Personal details
- Born: 1906 Akçaabat, Trabzon, Ottoman Empire
- Died: 21 January 1988 (aged 81–82) Ankara, Turkey
- Resting place: Trabzon
- Party: Republican People's Party
- Spouse: Engin Eyüpoğlu
- Education: Istanbul University; University of Paris;
- Occupation: Finance officer; Journalist; Lawyer;

= Cemal Reşit Eyüpoğlu =

Turkish politician and journalist (1906–1988)

Cemal Reşit Eyüpoğlu (1906 – 21 January 1988) was a Turkish finance officer, lawyer, politician and journalist. He was a member of the Republican People's Party (CHP). He served at the Parliament from 1950 to 1954 and the Constituent Assembly in 1961. He was a leftist and Kemalist figure and cofounded some publications, including Yön and Devrim.

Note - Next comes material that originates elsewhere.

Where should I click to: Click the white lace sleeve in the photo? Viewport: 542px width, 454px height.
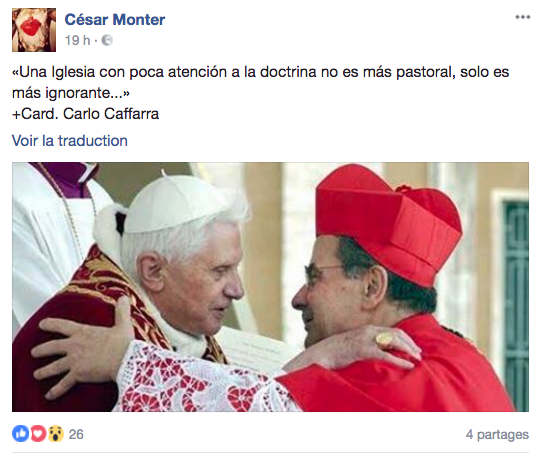(x=200, y=379)
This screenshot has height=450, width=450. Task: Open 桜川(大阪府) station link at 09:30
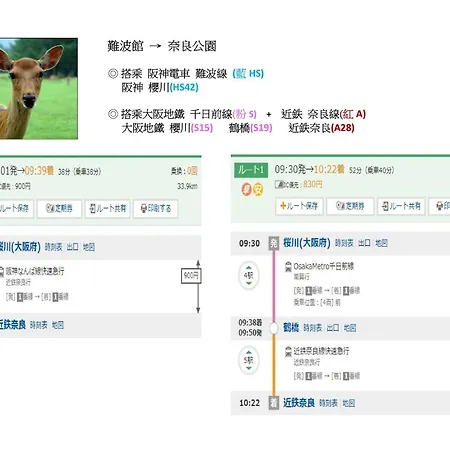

==Early life and education==
He was born in Akçaabat, Trabzon, in 1906. He was part of a well-known family, and his father was Harun Reşit Bey, and his mother was Hatice Hanım.

He obtained a degree in law from Darülfünun, precursor of Istanbul University, in 1930. Then he received his Ph.D. from the University of Paris.

==Career and activities==
Eyüpoğlu joined the Inspection Board on 18 March 1931 as an assistant inspector and worked at the board until 11 February 1941. Then he was appointed general director of the National Real Estate. He served as a member of the Finance Inspection Board between 1944 and 1950. He was elected as a deputy from Trabzon for the CHP in the 1950 general election and served in the 9th term of the Parliament. He was made a member of the Constituent Assembly on 6 January 1960 and served in the post until 25 Ekim 1960. After the end of his term at the Assembly he worked as a freelance lawyer.

Eyüpoğlu founded a newspaper, Vatan, in Ankara in 1961. Eyüpoğlu, Doğan Avcıoğlu and Mümtaz Soysal started the Yön magazine in December 1961. Eyüpoğlu also published articles in the magazine. He and other major figures of the period, including İdris Küçükömer, established the Socialist Culture Society (Sosyalist Kültür Derneği) in 1963. Eyüpoğlu and Avcıoğlu also established the Devrim (Revolution) newspaper in 1969.

==Personal life and death==
Eyüpoğlu was married to Engin Eyüboğlu, and they had no children.

Eyüpoğlu died of kidney failure at Ibn Sina Hospital, Ankara, on 21 January 1988. He was buried in Trabzon on 24 Ocak.